This is the FJ.com "You Are Full Of Shit" Award page. If you are ever featured here, it's because you've made an attempt to pass yourself off as more important than you truly are. You're here because you need a slap in the mouth and a very public reminder that you are indeed, full of shit.

And the current recipients are...

GENE SIMMONS and ERIC SINGER

First, this message was posted on the Tesla message board. From the post, you can read some of the following:

"I went to the Kiss concert last night and got to meet and hang out with the band. They are totally different than Tesla. Kiss is not as outgoing and friendly as Tesla, with the exception of Gene Simmons. I'll have pics to show later on. Well anyways I got them all to sign my ticket and pics. When I asked if they would sign my body, they saw Tesla's autographs that I had made into permament tatoos. When they asked me why I did that, I told them that Tesla was my all time favorite band and that I wanted to have their autographs forever. I told Kiss that they were my second favorite. Hey, I'm not going to lie to them. Both Gene and Eric thought I was crazy. When they thought I wasn't listening, I could hear them talking about Tesla and wondering why I would like Tesla better than them. Gene made a statement that he didn't even know any of Tesla's names. After that he wouldn't sign my body."

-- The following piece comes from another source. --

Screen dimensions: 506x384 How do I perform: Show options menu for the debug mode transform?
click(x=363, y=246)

I just want to make sure I have this right... Gene Simmons thinks someone is crazy for having a tattoo of an autograph. Granted, I think that's pretty stupid myself, but a quick look through Kisstory shows many a tattooed autograph on many a mouthbreathing KISS fan. Gene, you know people do this, and have accommodated their requests for years.

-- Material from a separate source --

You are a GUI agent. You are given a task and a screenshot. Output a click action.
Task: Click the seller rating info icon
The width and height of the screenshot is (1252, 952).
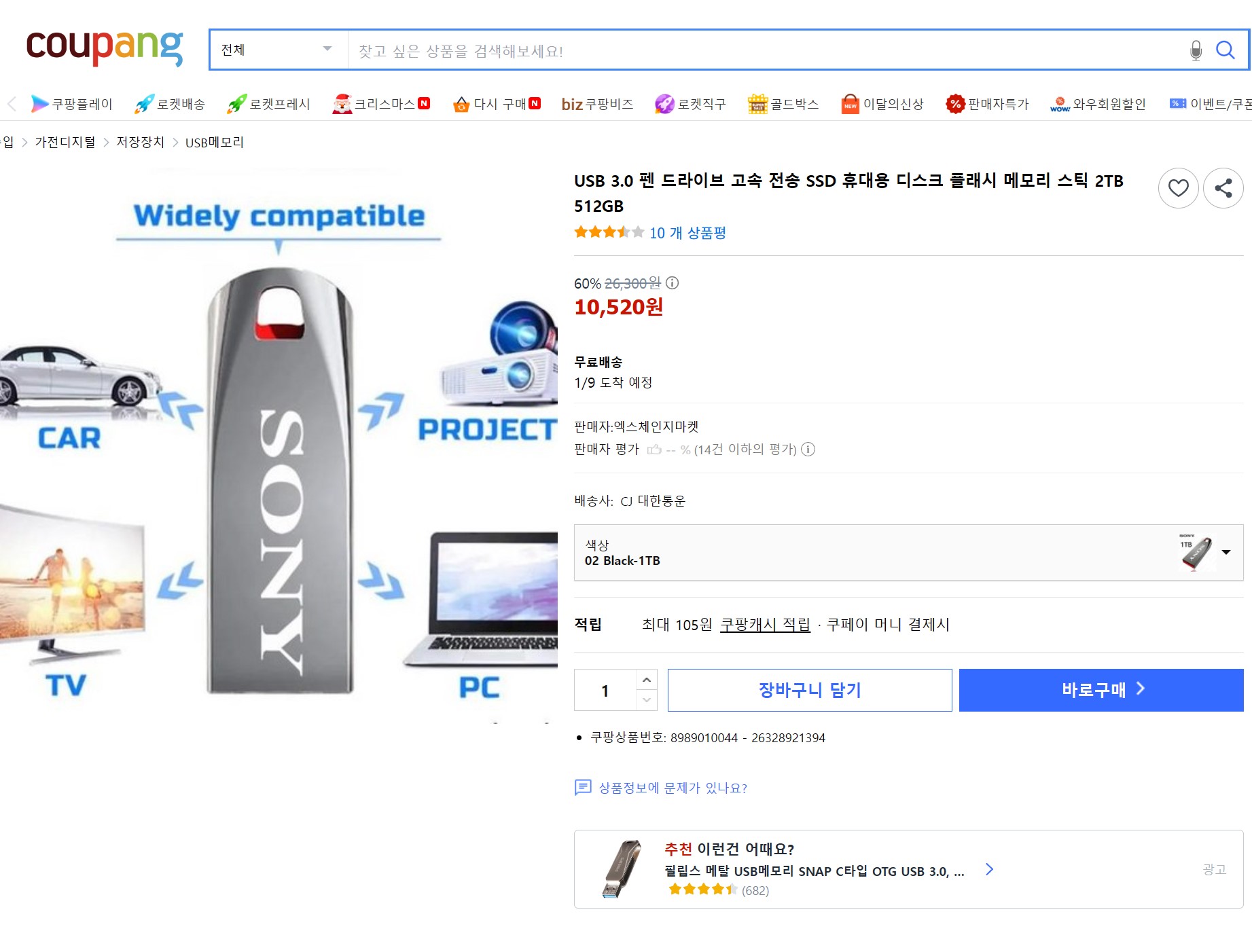(808, 450)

And we all know that you CHARGE people for meet and greets now. If someone is willing to pony up the cash, friggin' smile and just sign what they put in front you. Where do you get off refusing to sign an autograph for a fan? If it's a body autograph, it's not like it's gonna end up on ebay or something. You really should be more appreciative that ANYONE is willing to stick a saggy boob in your face anymore. Dude, it's not 1978 anymore. You are no longer the King of The Night Time World. God of Thunderthighs is more like it.

And if this isn't bad enough... We've got Eric Singer joining in and ripping on Tesla. Eric - you're just a relief pitcher, and not a good one at that. You weren't even there for any of the good KISS shows unless you bought a ticket. Just put on "your" Cat Man costume and go back to playing with your sticks until another Sanctuary Records all-star tribute to Faster Pussycat needs a session drummer for two tracks.

Back to you Gene... You might not know any of the names of the guys in Tesla. And for that, I give you credit. But they put out a new cd this year and sold over 100,000 copies of it. How's 'Asshole' doing? Plus, there are some other names you might be familiar with, that you've tried to make us forget.

Ace Frehley and Peter Criss.

And as long as you insist on putting up studio scabs in their image, I'll be here to remind you that - Gene Simmons and Eric Singer, YOU ARE FULL OF SHIT!